Let's face it women and men's bodies behave differently. Each sex is susceptible to array of health concerns and diseases. The same holds true for eye conditions. That is why April is Woman's Eye Health and Safety Month. Prevent Blindness America dedicated the month of April to raise awareness for these conditions and discuss the best way to keep women's eyes healthy.
So what eye conditions are women prone to?
Dry Eye: Dryness can be attributed to for a variety of reasons. A common reason women experience dryness is hormonal changes. These can occur at any time during a woman's life but are more prevalent in instances such as pregnancy and menopause. Dryness can also be associated with medication usage. Some medications that can cause eye dryness, that are used by women, are birth control, hormone replacement therapy, and fertility medication. Women are also more prone to autoimmune conditions, such as Sjogren's disease, that causes dryness over the entire body. Autoimmune conditions affect the glands responsible for creating the aqueous portion of our tears.
Cataracts: Obviously men and women are both susceptible to cataracts, the clouding of the intra-ocular lens. However, studies have shown that women live longer then men making them more susceptible to having vision irritation from cataracts. This also holds true for other diseases such as age-related macular degeneration and glaucoma. If a person lives longer they are more likely to have a disease that is associated with age.
Ocular Changes Associated with Medication: Medications can have a variety of negative side effects, including eye and vision changes. Some ocular damage is reversible, but some can have long-term vision effects. Some medication that affect women are as follows:
Plaquenil (hydroxychloroquine) – this medication is commonly used to treat autoimmune conditions such as lupus and rheumatoid arthritis. Plaquenil can have a negative effect on the macula (center of best vision) and the optic nerve (more common with long-term use). A build up of medication within the ocular tissue can cause blurred vision and visual field changes. (see our OCT blog)
Topomax (topiramate) – this medication is used to treat migraines, seizures, and some other off label use. Topomax has been shown to cause blurred vision, elevated intra-ocular pressure, swelling of the cornea, and angle closure glaucoma (which can cause headaches and nausea).
Tamoxifen – this medication is used in the treatment of breast cancer. Tamoxifen can cause a build-up of crystalline deposits within the retina, which can lead to blurred vision. Some of the drugs associated with breast cancer treatment can also cause cataracts, light sensitivity, and intra-ocular bleeding.
Vision Changes Associated with Pregnancy: Pregnancy can impact vision and ocular comfort. Some women report they have blurred vision, light sensitivity, dryness, and swollen eye lids. While these symptoms are uncomfortable there can also be retinal changes associated with elevated blood pressure that can occur during pregnancy.

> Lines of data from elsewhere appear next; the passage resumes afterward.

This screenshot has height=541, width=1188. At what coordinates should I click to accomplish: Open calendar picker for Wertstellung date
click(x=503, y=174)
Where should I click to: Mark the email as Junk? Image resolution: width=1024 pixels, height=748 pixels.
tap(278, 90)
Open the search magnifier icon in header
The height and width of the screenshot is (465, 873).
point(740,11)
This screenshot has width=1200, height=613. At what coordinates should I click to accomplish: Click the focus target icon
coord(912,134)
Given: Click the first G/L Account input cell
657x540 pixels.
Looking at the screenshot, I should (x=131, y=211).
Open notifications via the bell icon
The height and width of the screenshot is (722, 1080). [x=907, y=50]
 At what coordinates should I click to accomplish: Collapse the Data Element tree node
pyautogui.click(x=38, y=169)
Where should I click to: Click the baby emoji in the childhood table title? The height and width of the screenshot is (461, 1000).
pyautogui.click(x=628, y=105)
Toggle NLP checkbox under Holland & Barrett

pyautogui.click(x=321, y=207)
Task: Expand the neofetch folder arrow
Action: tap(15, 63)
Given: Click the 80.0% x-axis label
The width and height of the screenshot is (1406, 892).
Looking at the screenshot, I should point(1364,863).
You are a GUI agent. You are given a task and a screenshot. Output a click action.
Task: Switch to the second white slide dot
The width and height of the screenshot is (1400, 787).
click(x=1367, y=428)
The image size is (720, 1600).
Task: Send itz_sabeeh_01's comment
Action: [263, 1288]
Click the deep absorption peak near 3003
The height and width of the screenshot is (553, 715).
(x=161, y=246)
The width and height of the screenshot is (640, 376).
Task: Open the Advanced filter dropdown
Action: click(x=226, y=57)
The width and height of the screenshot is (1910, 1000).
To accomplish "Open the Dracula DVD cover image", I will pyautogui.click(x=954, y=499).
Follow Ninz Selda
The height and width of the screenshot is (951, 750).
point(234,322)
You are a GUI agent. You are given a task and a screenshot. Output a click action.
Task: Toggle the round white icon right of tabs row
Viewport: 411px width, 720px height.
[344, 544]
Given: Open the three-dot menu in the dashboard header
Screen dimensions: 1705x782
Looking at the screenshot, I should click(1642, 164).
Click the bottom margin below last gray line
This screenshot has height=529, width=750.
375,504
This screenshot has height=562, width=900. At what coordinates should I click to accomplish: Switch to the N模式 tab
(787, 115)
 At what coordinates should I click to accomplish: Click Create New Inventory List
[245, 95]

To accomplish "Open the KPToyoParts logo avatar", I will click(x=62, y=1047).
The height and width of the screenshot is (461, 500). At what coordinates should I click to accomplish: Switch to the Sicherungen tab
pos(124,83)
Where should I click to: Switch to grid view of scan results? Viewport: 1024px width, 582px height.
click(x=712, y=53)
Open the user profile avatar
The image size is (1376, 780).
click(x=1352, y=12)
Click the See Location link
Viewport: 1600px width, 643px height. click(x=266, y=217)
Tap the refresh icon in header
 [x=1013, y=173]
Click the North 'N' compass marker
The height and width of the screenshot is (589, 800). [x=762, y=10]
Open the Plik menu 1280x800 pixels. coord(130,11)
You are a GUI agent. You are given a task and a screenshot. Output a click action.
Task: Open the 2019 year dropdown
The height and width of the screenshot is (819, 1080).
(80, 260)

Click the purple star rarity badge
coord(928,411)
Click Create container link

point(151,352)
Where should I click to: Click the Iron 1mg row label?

So what should be done to help preserve vision in women? Annual comprehensive eye examinations! During a comprehensive eye examination an eye care provider should assess ocular health, refractive status, and binocular vision skills. They should also obtain a full eye and health history. This history can be instrumental in implementing preventative eye-care for women who have a higher risk for certain conditions. This April, schedule your annual eye examination! Support woman's eye health month!